[EXERCICE A]: Transformez en liste le paragraphe de l'extrait sur Parcoursup qui commence par « Pour cela, il émet plusieurs propositions ». Gardez-en les faits principaux.
[EXERCICE B]: Rédigez la suite de l'extrait sur Parcoursup en partant de sa dernière phrase.

[EXTRAIT À LIRE]:
****************
Pour accompagner au mieux les élèves, notamment sur leurs questions d’orientation, les rapporteurs estiment nécessaire un audit sur la cohérence des missions et les besoins en psy-EN sur tout le territoire. Hendrik Davi prône même une augmentation des moyens pour "recruter davantage de psy-EN".

Faire évoluer Parcoursup

On ne peut pas parler d’orientation sans parler de Parcoursup. Le rapport y consacre d'ailleurs une grosse partie et met en lumière les failles de la plateforme d’accès à l’enseignement supérieur : manque de transparence, stress des candidats, flou persistant dans la procédure, etc.

Pour cela, il émet plusieurs propositions, comme contrôler la qualité des formations privées hors contrat qui sont sur la plateforme, imposer aux filières sélectives de faire le plein, ou encore interroger l’utilité de certains critères, comme la lettre de motivation ou le lycée d’origine, pour limiter les déterminismes au moment de l’admission.

Il faut sortir de l’échec Parcoursup et cela passe notamment par le recrutement de maîtres de conférence. (H. Davi)
****************
[DONNÉES FOURNIES]:
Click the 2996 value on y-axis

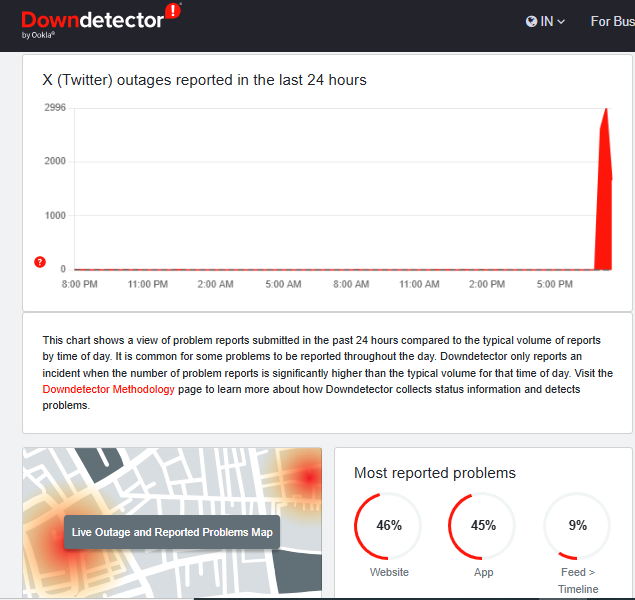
****************
[RÉSULTAT FINAL A]:
- Contrôler la qualité des formations privées hors contrat présentes sur la plateforme.
- Imposer aux filières sélectives de faire le plein.
- Interroger l'utilité de certains critères, comme la lettre de motivation ou le lycée d'origine, pour limiter les déterminismes au moment de l'admission.

[RÉSULTAT FINAL B]:
Mais, pour Hendrik Davi, il est nécessaire de proposer plus de places dans l’enseignement supérieur. "Il faut sortir de l’échec Parcoursup et cela passe notamment par le recrutement de maîtres de conférence." Selon le député, Parcoursup "adapte les souhaits des élèves à une offre de formation insuffisante".

Des propositions pour renforcer l’orientation dans le supérieur

Un recrutement qui doit se faire en toute connaissance des besoins. Les rapporteurs préconisent pour cela de cartographier les filières en tension. De cette manière, leur degré de tension serait mieux connu, ce qui permettrait "de recruter les enseignants-chercheurs nécessaires, notamment dans le cas de filières conduisant elles-mêmes à des métiers en tension – santé, éducation, formations d’ingénieurs", explicite le rapport.

L’idée est de redonner au bac sa valeur de sésame vers l’enseignement supérieur. "Les élèves veulent avoir la certitude que le bac leur permettra de poursuivre leurs études dans un domaine qui les intéressent. Or, aujourd’hui, ce n’est pas le cas, même à l’université", déplore Hendrik Davi.